Would you repeat, exactly as given, the line with "44 (1528, 38)" and every line after it to the end of the entries?

════════

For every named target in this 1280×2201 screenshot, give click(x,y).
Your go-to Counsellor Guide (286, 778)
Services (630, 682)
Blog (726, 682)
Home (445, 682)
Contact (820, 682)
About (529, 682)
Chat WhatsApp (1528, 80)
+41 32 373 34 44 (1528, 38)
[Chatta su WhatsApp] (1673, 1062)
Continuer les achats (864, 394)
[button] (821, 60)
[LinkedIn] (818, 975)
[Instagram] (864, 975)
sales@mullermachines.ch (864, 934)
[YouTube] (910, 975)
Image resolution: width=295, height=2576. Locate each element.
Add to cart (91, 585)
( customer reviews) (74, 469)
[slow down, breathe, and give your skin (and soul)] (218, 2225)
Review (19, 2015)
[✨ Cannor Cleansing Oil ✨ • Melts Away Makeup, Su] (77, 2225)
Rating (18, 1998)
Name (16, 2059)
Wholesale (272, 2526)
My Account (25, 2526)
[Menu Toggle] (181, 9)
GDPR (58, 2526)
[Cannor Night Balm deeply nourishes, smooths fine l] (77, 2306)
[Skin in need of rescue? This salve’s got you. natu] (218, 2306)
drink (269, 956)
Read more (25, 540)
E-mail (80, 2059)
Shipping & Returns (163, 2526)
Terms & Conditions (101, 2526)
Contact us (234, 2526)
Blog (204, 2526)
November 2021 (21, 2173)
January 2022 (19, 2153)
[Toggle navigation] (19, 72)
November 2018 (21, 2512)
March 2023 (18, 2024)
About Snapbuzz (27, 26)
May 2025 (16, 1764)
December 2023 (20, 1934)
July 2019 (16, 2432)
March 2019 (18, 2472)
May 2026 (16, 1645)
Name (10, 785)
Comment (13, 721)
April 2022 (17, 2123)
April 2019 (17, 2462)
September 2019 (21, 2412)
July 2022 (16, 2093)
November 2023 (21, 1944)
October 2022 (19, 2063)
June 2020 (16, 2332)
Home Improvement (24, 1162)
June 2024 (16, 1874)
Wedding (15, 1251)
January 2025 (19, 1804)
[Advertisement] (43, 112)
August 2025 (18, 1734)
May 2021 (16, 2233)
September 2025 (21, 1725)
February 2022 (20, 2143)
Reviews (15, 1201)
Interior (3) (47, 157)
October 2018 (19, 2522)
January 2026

════════

- ANSWER TO THIS EXERCISE -
+41 32 373 34 44 (1528, 38)
[Chatta su WhatsApp] (1673, 1062)
Continuer les achats (864, 394)
[button] (821, 60)
[LinkedIn] (818, 975)
[Instagram] (864, 975)
sales@mullermachines.ch (864, 934)
[YouTube] (910, 975)
Image resolution: width=295, height=2576. Locate each element.
Add to cart (91, 585)
( customer reviews) (74, 469)
[slow down, breathe, and give your skin (and soul)] (218, 2225)
Review (19, 2015)
[✨ Cannor Cleansing Oil ✨ • Melts Away Makeup, Su] (77, 2225)
Rating (18, 1998)
Name (16, 2059)
Wholesale (272, 2526)
My Account (25, 2526)
[Menu Toggle] (181, 9)
GDPR (58, 2526)
[Cannor Night Balm deeply nourishes, smooths fine l] (77, 2306)
[Skin in need of rescue? This salve’s got you. natu] (218, 2306)
drink (269, 956)
Read more (25, 540)
E-mail (80, 2059)
Shipping & Returns (163, 2526)
Terms & Conditions (101, 2526)
Contact us (234, 2526)
Blog (204, 2526)
November 2021 (21, 2173)
January 2022 (19, 2153)
[Toggle navigation] (19, 72)
November 2018 (21, 2512)
March 2023 (18, 2024)
About Snapbuzz (27, 26)
May 2025 (16, 1764)
December 2023 (20, 1934)
July 2019 (16, 2432)
March 2019 (18, 2472)
May 2026 (16, 1645)
Name (10, 785)
Comment (13, 721)
April 2022 (17, 2123)
April 2019 (17, 2462)
September 2019 (21, 2412)
July 2022 (16, 2093)
November 2023 (21, 1944)
October 2022 (19, 2063)
June 2020 (16, 2332)
Home Improvement (24, 1162)
June 2024 (16, 1874)
Wedding (15, 1251)
January 2025 (19, 1804)
[Advertisement] (43, 112)
August 2025 (18, 1734)
May 2021 (16, 2233)
September 2025 (21, 1725)
February 2022 (20, 2143)
Reviews (15, 1201)
Interior (3) (47, 157)
October 2018 (19, 2522)
January 2026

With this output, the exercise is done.